Friday , March 29 2024
An FBI profiler's guide to avoiding threatening situations. Readable but sometimes dull.

Book Review: Dangerous Instincts by Mary Ellen O’Toole and Alisa Bowman

You have just discovered that the father of one of your child’s friends who has offered to drive the children home from soccer practice is a registered sex offender. A man at your upscale gym is paying you unwanted attentions. A stranger appears at your doorstep asking to use your phone. What should you do? These are just a few of the possibly threatening scenarios used to explain how unsafe situations can be avoided described in retired FBI profiler Mary Ellen O’Toole’s Dangerous Instincts.

Instincts are dangerous, because too often our instincts will point us in the wrong direction. For example, O’Toole points out that most people are too instinctually quick to put their trust in people who are close to them as opposed to strangers when statistics indicate that it is precisely those that are closest to you — spouses, boyfriends, girlfriends — who are most likely to give you problems.

We tend to over-value what we consider normal behavior. So we are surprised when the neighbor with a wife and two kids who keeps his lawn manicured and his SUV sparkling turns out to be a serial killer. We are apt to grab a knife to fight off suspected intruders when it is likely that those intruders may be better equipped to take away that knife and use it against us than we are to use it to defend ourselves.

Instead of reacting instinctively, O’Toole suggests that we follow a process she developed to analyze and evaluate threat levels from people and situations over her years with the FBI. She calls the process “SMART:” an acronym for “sound method of assessing and recognizing trouble.” As acronyms go it is perhaps more clever than useful, since it does little to help us remember the precise steps involved in doing the necessary assessing and recognizing. As acronyms go it’s no HOMES.

In fact what the process seems to involve is recognizing that almost any situation can be threatening on some level, and what you need to do is evaluate the level of that threat and act accordingly. Take notice of low risk situations just in case. Pay more attention to situations you consider medium risk; avoid those you feel are high risk — what some cynics might call common sense.

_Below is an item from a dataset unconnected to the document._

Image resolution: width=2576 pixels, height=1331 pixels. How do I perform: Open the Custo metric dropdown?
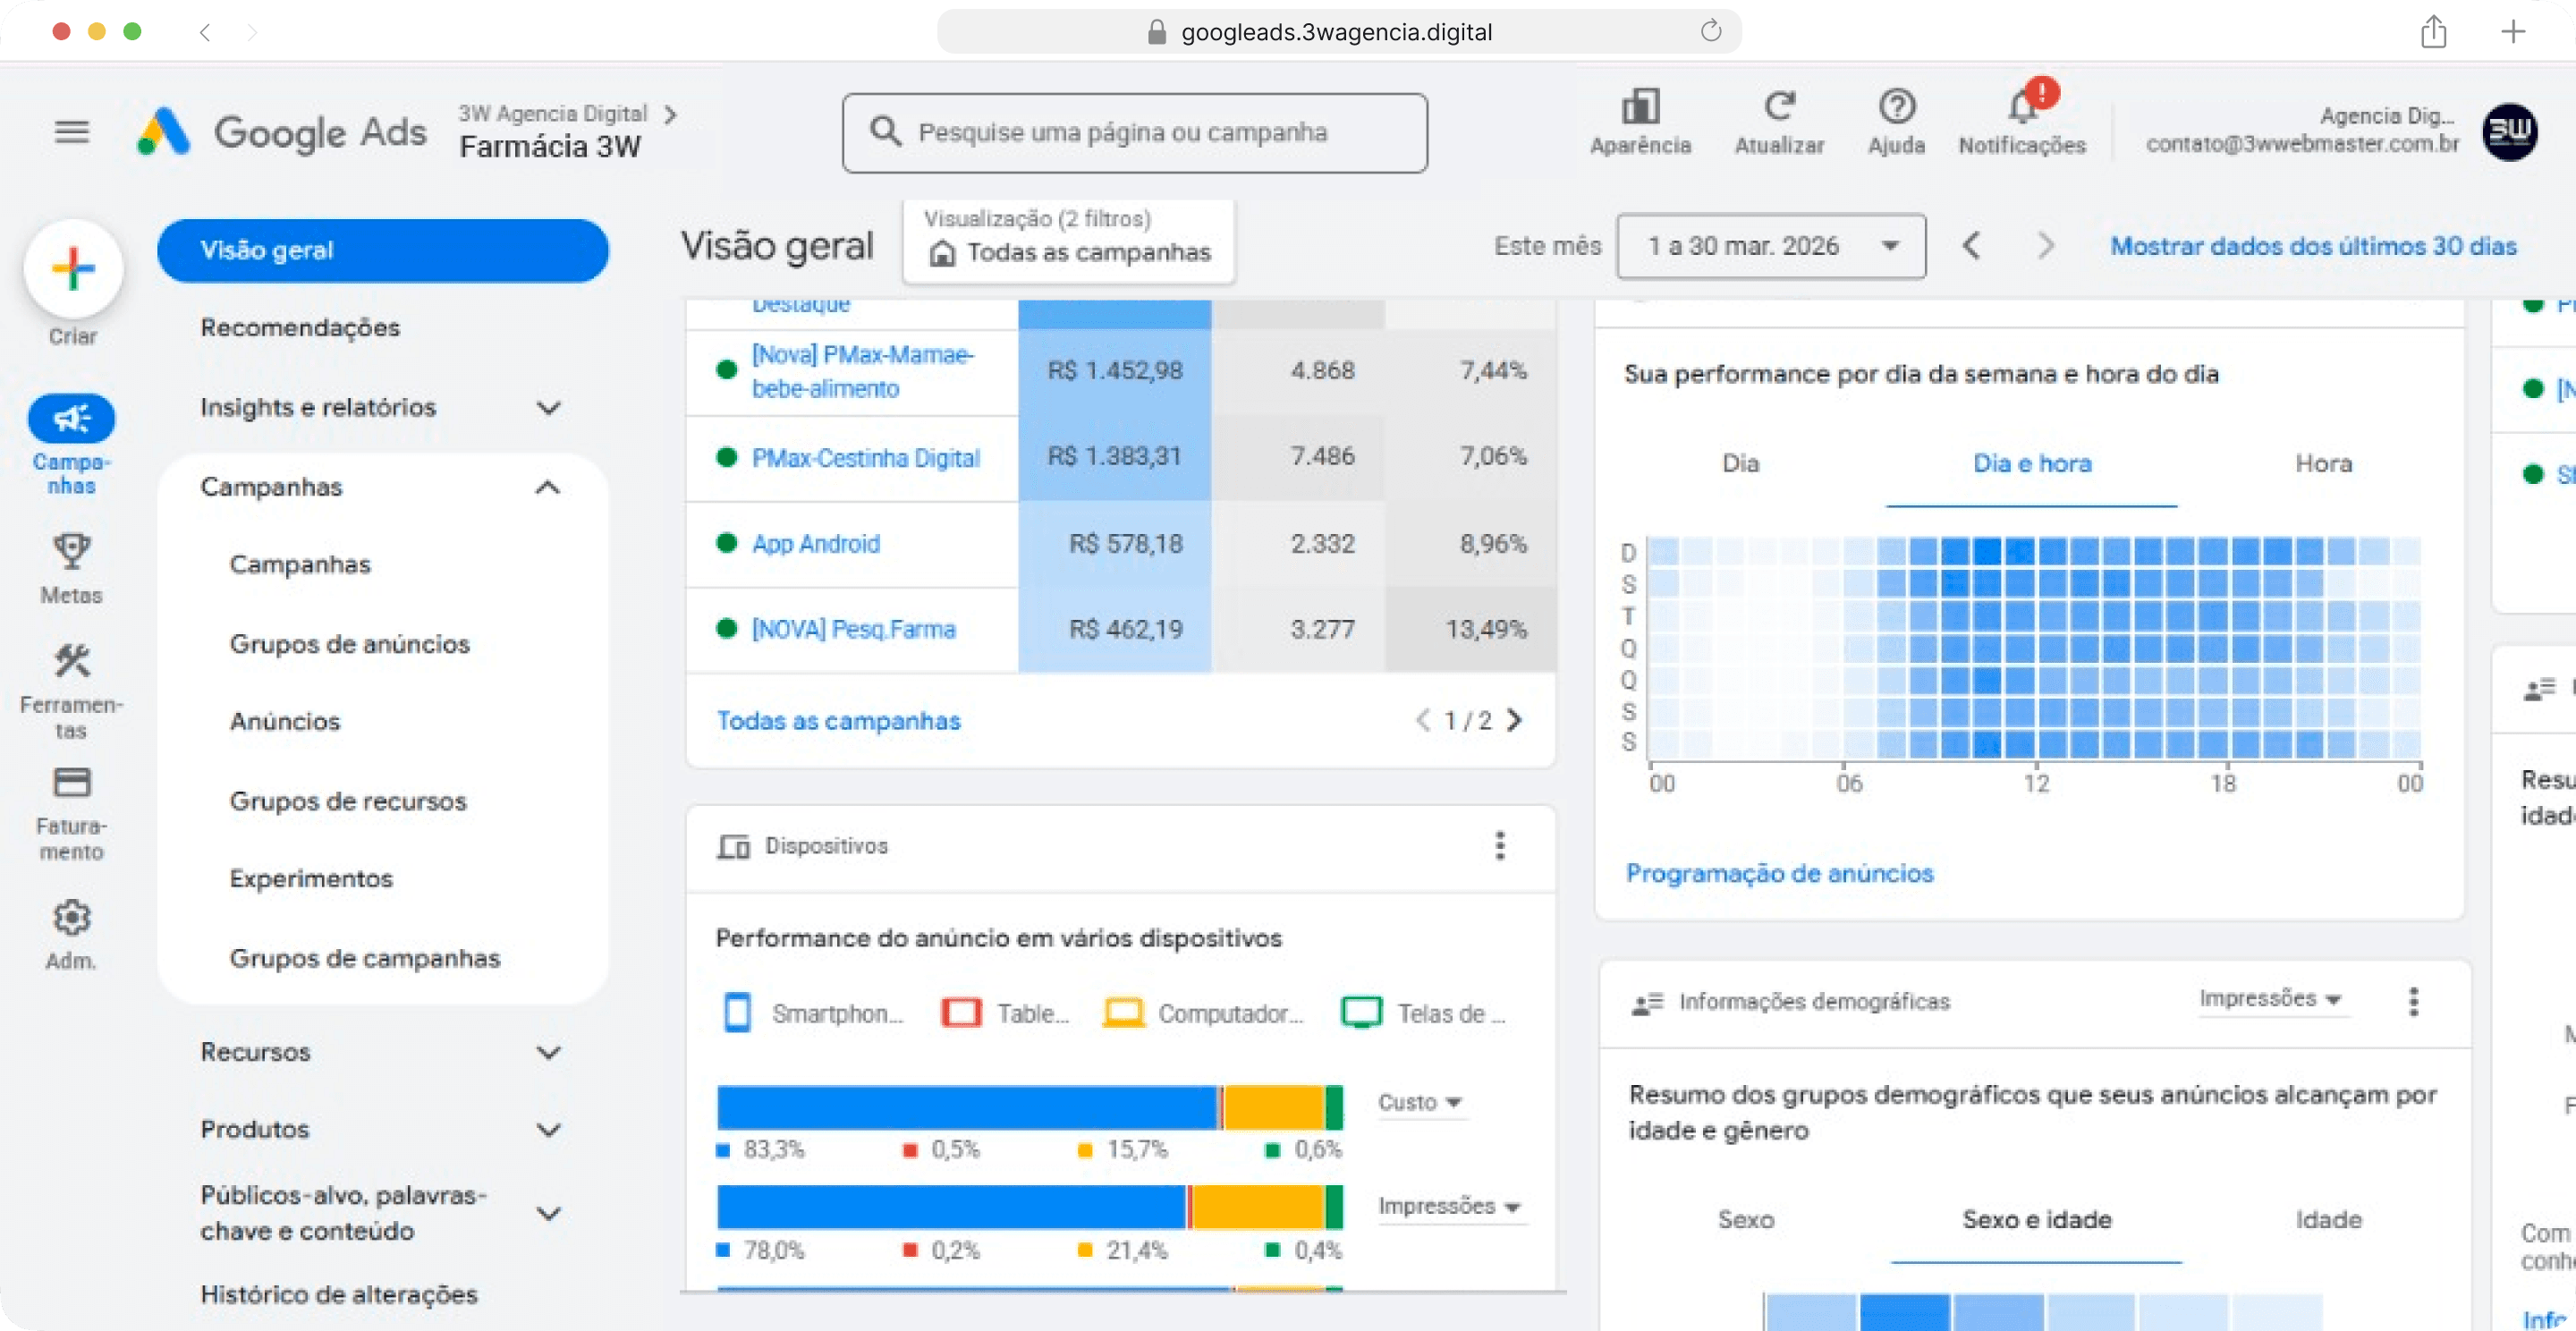tap(1419, 1102)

Now she does give advice about how to decide risk level, but a good deal of that advice that goes beyond basic common sense is probably best left to professionals. Determining if your next door neighbor is a serial killer isn’t work for an amateur, and deciding whether your significant other is lying about cheating on you may not be as easy as it sounds. There are bad liars and there are good liars, and it’s not the bad liars you have to worry about. As O’Toole herself points out, if it was easy to catch liars, how did someone like Bernie Madoff manage to amass his fortune?

Still the fact that evaluating people and situations may be difficult shouldn’t stop us from trying our best. It should, however, make us very careful about how we act based on those evaluations. It should make us seriously consider the possible consequences of our behavior.

As O’Toole points out the stranger at the door may be a threat or it may be someone from down the street trying to warn us that our dog is loose or our house is on fire. The trouble is that while the SMART process can suggest some precautions, it cannot offer absolute protection, and to her credit, O’Toole recognizes this and makes it clear.

In many respects the book reads like an instructional text. Chapters follow the classic textbook structure: I am going to tell you this. I am telling you this. I told you this. It is classic because it works, but it doesn’t always make for sparkling reading. Indeed, the most interesting parts of the book, at least for this reader, were the examples given from her FBI career — her interviews with killers on death row, her critiques of the depiction of profiling on TV shows like Criminal Minds, her discussion of the Green River Killer. Her anecdotes were often compelling, but they were too few and far between.

The book, aiming at a popular audience, never gets overly technical and avoids psychobabble and jargon. I would imagine co-author Alisa Bowman deserves some of the credit for that. It is eminently readable. However, more anecdotes and examples would have made this reader a happier camper.